As part of the anti-abortion movement's legislative campaign, seven states have passed bans on sex-selective abortion and many more are pending, including in Congress. Advocates of the bans argue that they are needed to prevent widespread elimination of female fetuses by Asians in the United States. They argue that the United States is contributing to the global pandemic of "missing women" and that sex-selective abortion must be banned to promote women's equality. Opponents of these bills point out that they are a "wolf in sheep's clothes" couched in the language of women's equality, but restricting women's autonomy and unfairly stigmatizing minorities.

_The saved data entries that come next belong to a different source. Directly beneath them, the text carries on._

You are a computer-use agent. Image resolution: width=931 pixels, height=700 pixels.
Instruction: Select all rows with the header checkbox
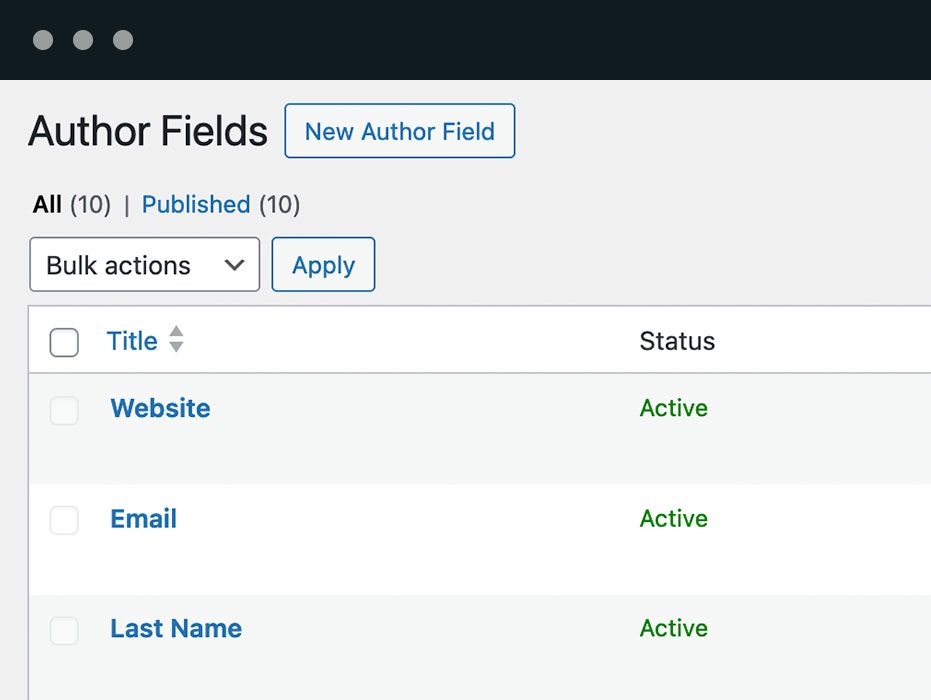pos(63,341)
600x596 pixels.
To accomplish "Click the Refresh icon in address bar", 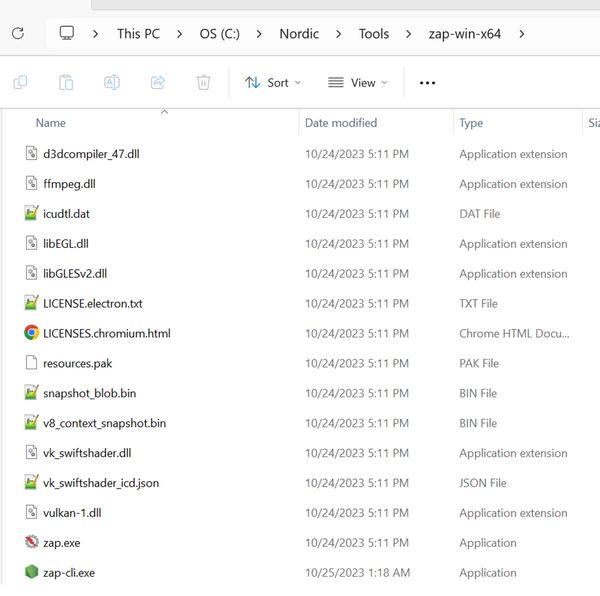I will click(17, 33).
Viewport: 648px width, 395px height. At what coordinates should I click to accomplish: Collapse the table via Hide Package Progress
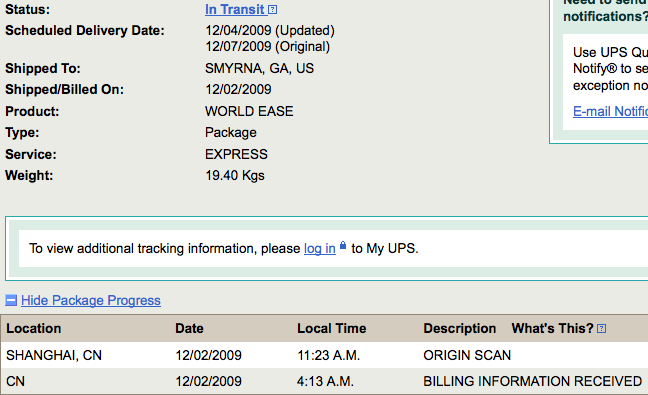click(91, 300)
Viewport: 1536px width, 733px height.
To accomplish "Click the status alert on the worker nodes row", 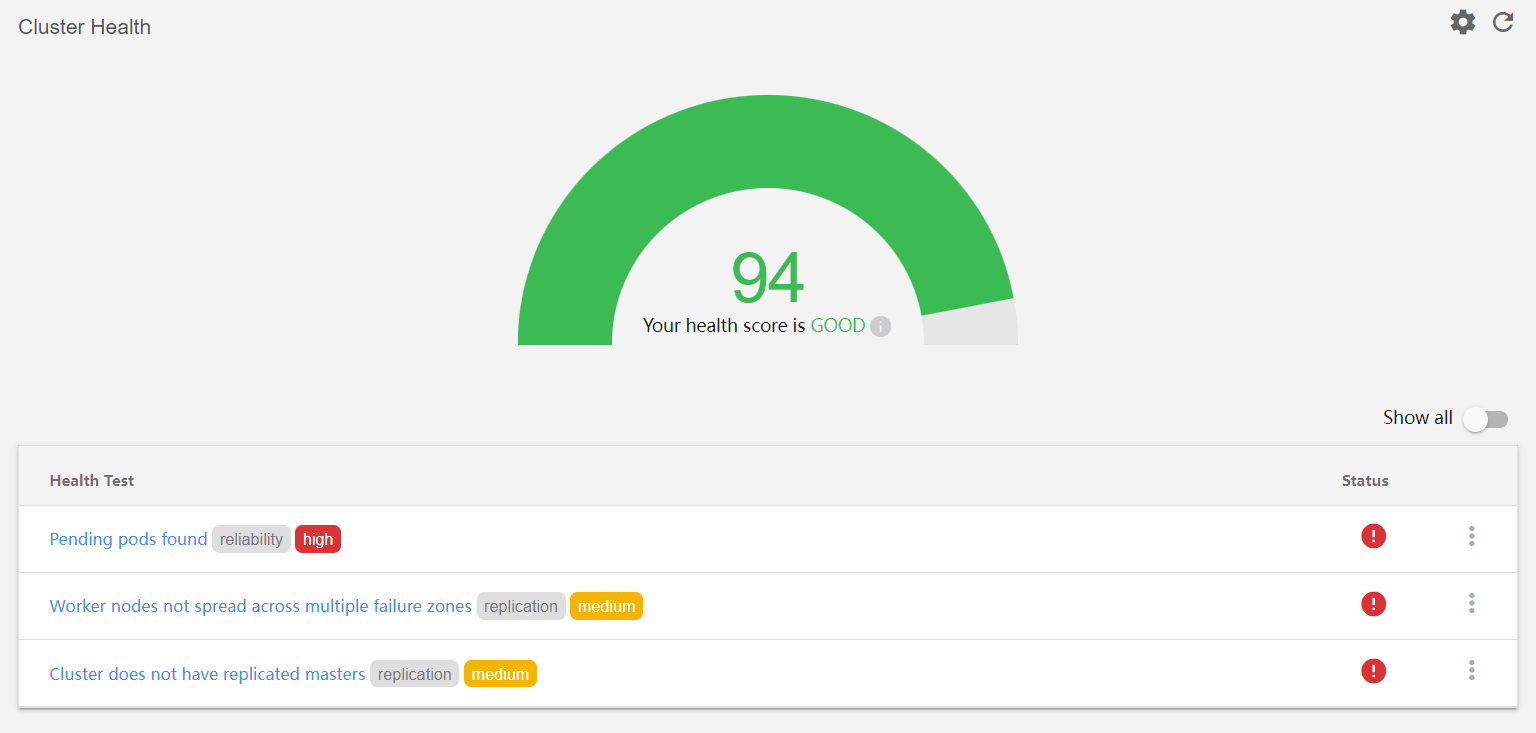I will point(1373,604).
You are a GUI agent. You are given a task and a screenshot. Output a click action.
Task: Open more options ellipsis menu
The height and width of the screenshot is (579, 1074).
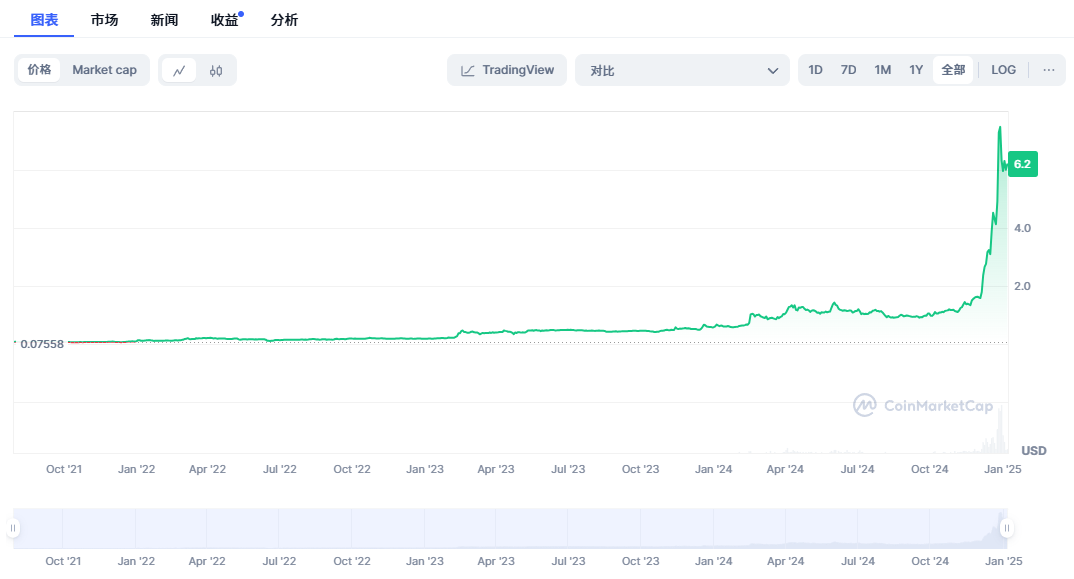click(x=1048, y=70)
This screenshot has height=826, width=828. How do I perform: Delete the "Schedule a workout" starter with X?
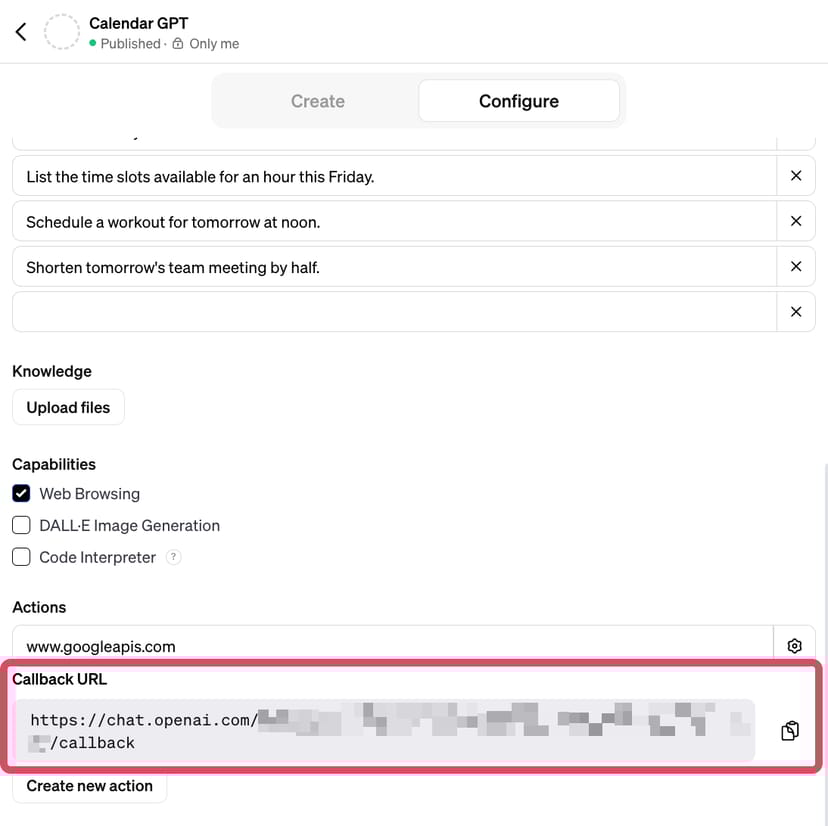tap(796, 221)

Students in the International Human Rights Clinic at the University of Chicago Law School have been working with economists and the National Asian Pacific Women's Forum to draft a report that will bring empirical data to bear on these policy debates. Miriam Yeung of the National Asian Pacian Pacific American Women's Forum; Sujatha Jesudason of the CoreAlign think tank at the University of California, San Francisco; Arindam Nandi of the Center for Disease Dynamics, Economics, and Policy; Alexander Persuad of the University of Michigan, and students from the clinic will discuss their work on these issues. Sponsored by Law Students for Reproductive Justice, the International Human Rights Clinic, South Asian Law Students Association, and Asian Pacific American Law Students Association.